Reflections on Descending the Mountain

by Deb Kyobai Faith-Mind Thoresen

Once there was a Zen master who was called Bird’s Nest Roshi, because he meditated in an eagle’s nest at the top of a tree. He became renowned for this precarious practice. The Song Dynasty poet Su Shih (who was also a government official) once came to visit him and, standing on the ground far below the meditating master, asked what possessed him to live in such a dangerous manner.

Bird’s Nest Roshi, answered, “You call this dangerous? What you are doing is far more dangerous! Living normally in the world, ignoring death, impermanence, loss and suffering, as we all routinely do, as if this were a normal and a safe way to live, is actually much more dangerous than going out on a limb to meditate.”

I stepped down as Abbot of the Zen Center of Los Angeles on Sunday, May 21, 2023, and passed the Great Dragon Temple Seal to Sensei Dharma-Joy Reichert. I am not retiring from the Dharma or practice – one does not retiref from the Dharma, I am creating space for a leadership transition. I offer deep bows of appreciation to Sensei Dharma-Joy for accepting my invitation to be the fifth Abbot of ZCLA.

In 2018 ̧Roshi Egyoku requested that I consider succeeding her as ZCLA’s fourth Abbot. With much ado (trust me on this), I accepted her request for a four-year term, ascending the mountain, together with you, the Sangha.

Faith-Mind becomes a priest, 2007.

I have seen myself as a bridge, a conduit to the next generation, a protector of the mission of ZCLA, to provide and nurture, in precarious times, a secure and stable pathway for the preservation of the Three Treasures at Great Dragon Mountain.

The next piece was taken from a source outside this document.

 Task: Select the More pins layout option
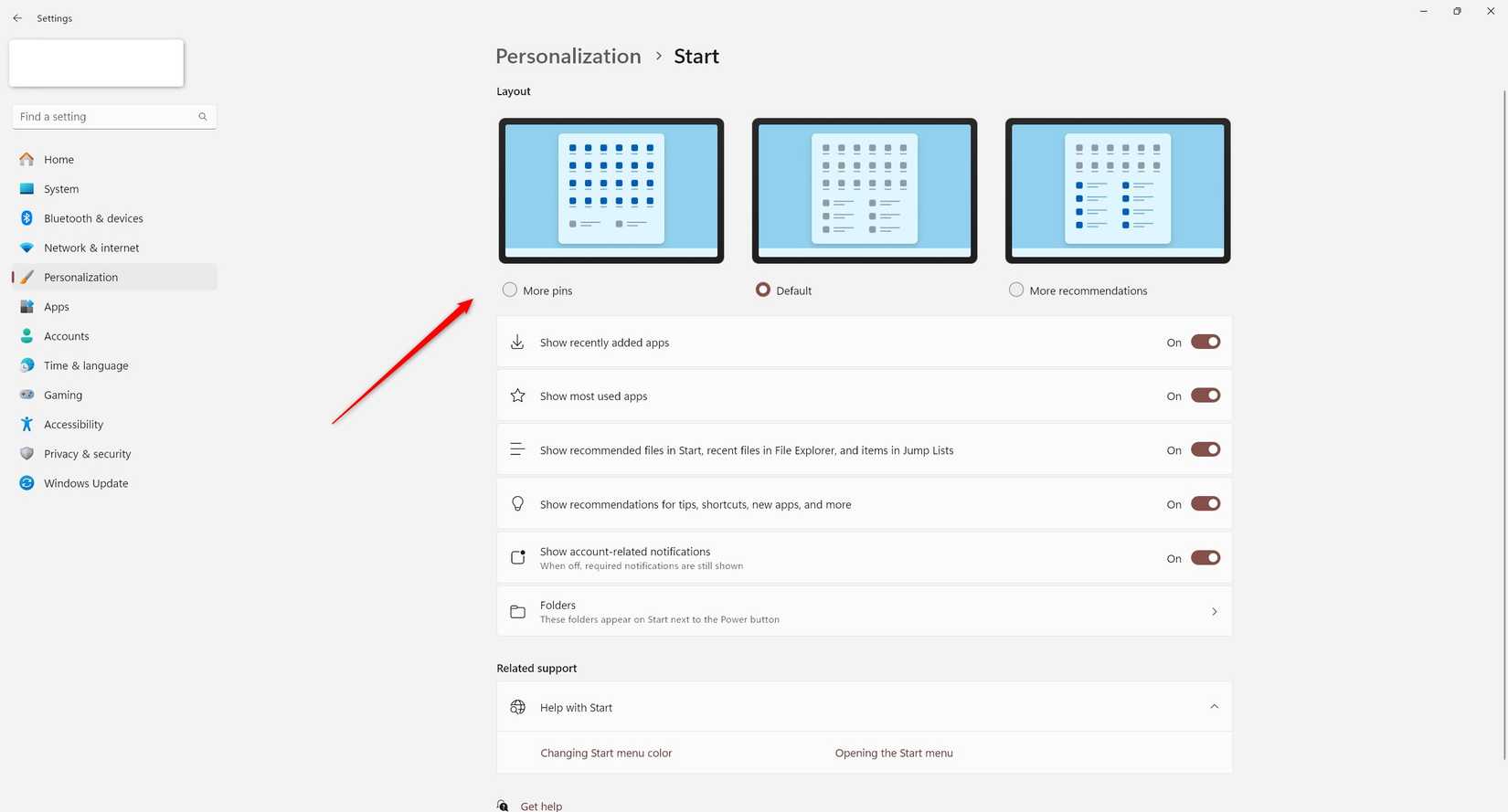(x=509, y=290)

A bridge traverses the water, providing safe passage to the other shore. In a parable, it says the raft provides a way of escaping from the dangerous shore, over the water to the safe shore of liberation. Where is the shore of liberation?

I’ve been deeply drawn into the practice of gratitude, not so much the emotion, but as an understanding of who we really are and what life really is. One July sesshin many years ago, I was Tenzo, the sesshin cook, and Los Angeles was having a heat wave. Oh, did I suffer and create a lot of suffering for others. Some days it was over 110 degrees in the kitchen. It was a fairly large sesshin, so there was a lot of work: planning, shopping, directing, preparing, serving, cleaning up. One day, as we were preparing to eat the ritual-style meal we call oryoki, it was so hot, the heat penetrated through us. As we began to chant the meal gatha, the heat lifted!

Let us reflect on the efforts that brought us this food And consider how it comes to us.

During these lines, I saw in the bottom of my bowl all the people in the fields, experiencing this same heat as they harvested the food that was now prepared before me. I felt their sweat, worn hands, earth-stained clothes, and hats shading them from the relentless sun.

This was a wake-up call, an atonement for my complaining and whining about the kitchen heat. I gave thanks to the people in the fields, to ALL beings, along with Mother Earth, for sustenance, medicine, shelter – for this very life.

Our interdependence has the deepest of roots. It is unimaginable to think of any of us without others. There’s no such thing as a separate person, a detached independent being. We exist through the kindness of each other, Mother Earth and the whole universe. We’re all of that. All of that is us!

An “organization” of integrity practices gratitude and thankfulness. This gratitude, this thankfulness, is advocated by civil people. It is entirely on the level of people of integrity.

Head Trainee Faith-Mind, 2005-06

That is a powerful passage from the Katannu Sutras on “Gratitude” in the Anguttara Nikaya (I substituted the word “person” with “organization.”) And this passage is from Winnie the Pooh, where Winnie is strolling with Piglet hand-in-hand:

Don’t walk behind me; I may not lead. Don’t walk in front of me; I may not follow. Just walk beside me and be my friend.

My wish is for us all to cultivate spiritual friends and for ZCLA to continue to strive to be an organization of Integrity. We must all dig deeper!

To the residents, the Sangha, our staff, all the awesome folks that keep this Center functioning and mostly to Annette for the past 37 years of support in ways beyond beyond: Gratitude, Gratitude . . . endless gratitude.


Sensei Faith-Mind was the fourth Abbot of ZCLA.